Output all the entries word for word. Omit the pictures.

+++ Provided material

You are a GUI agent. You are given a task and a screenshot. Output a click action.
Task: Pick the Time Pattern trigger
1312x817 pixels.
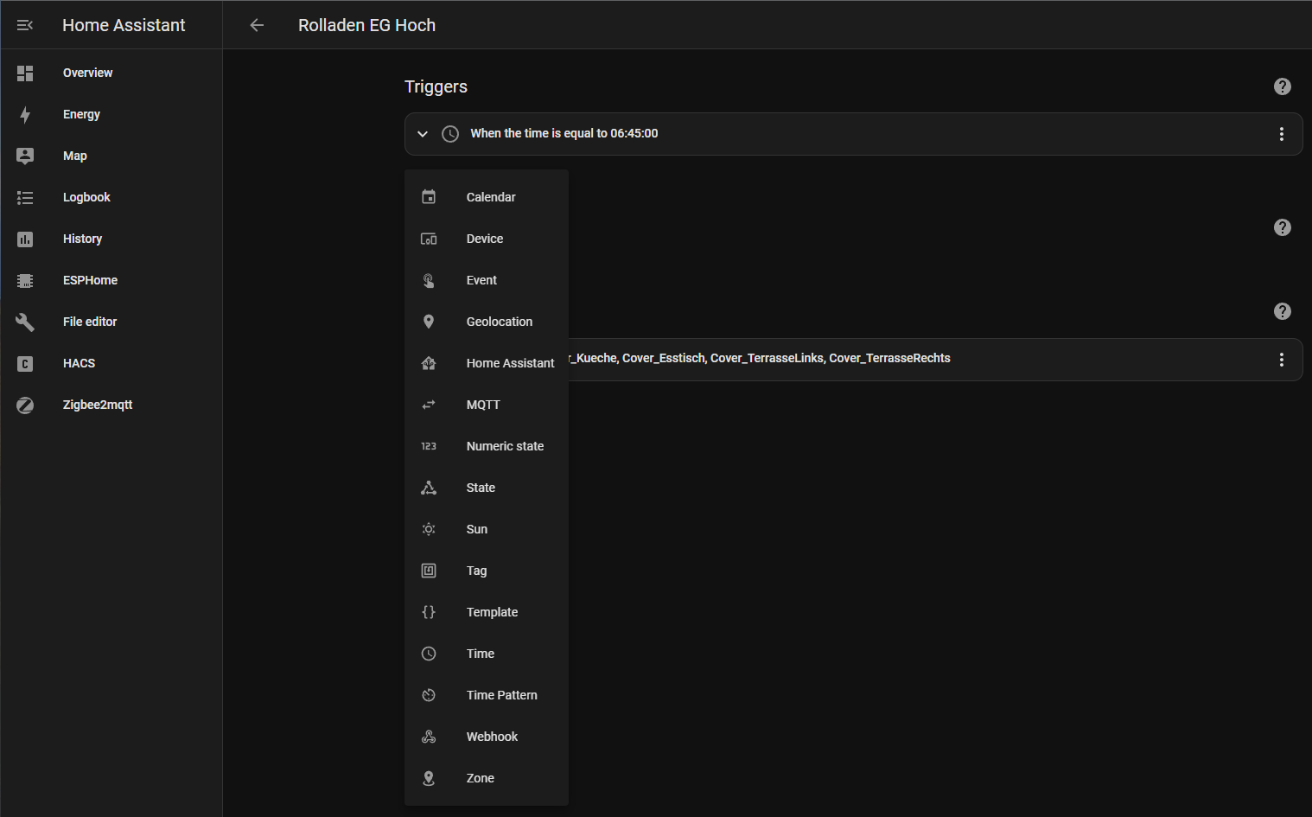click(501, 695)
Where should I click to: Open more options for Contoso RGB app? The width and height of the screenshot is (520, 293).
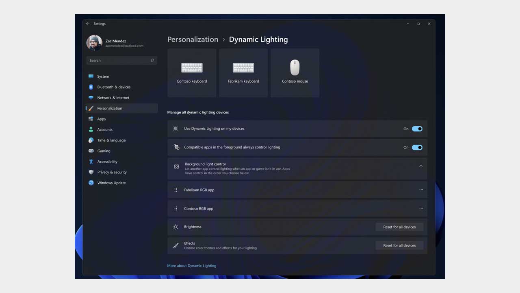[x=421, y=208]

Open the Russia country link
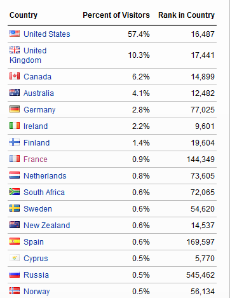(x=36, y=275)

++++++

#### Exercise answer:
You are a GUI agent. You are given a task and a screenshot. Output a click action.
Task: Pick the Time Pattern trigger
1312x817 pixels.
click(501, 695)
Where should I click to: Open more options for Contoso RGB app? The width and height of the screenshot is (520, 293).
[x=421, y=208]

Open the Russia country link
(x=36, y=275)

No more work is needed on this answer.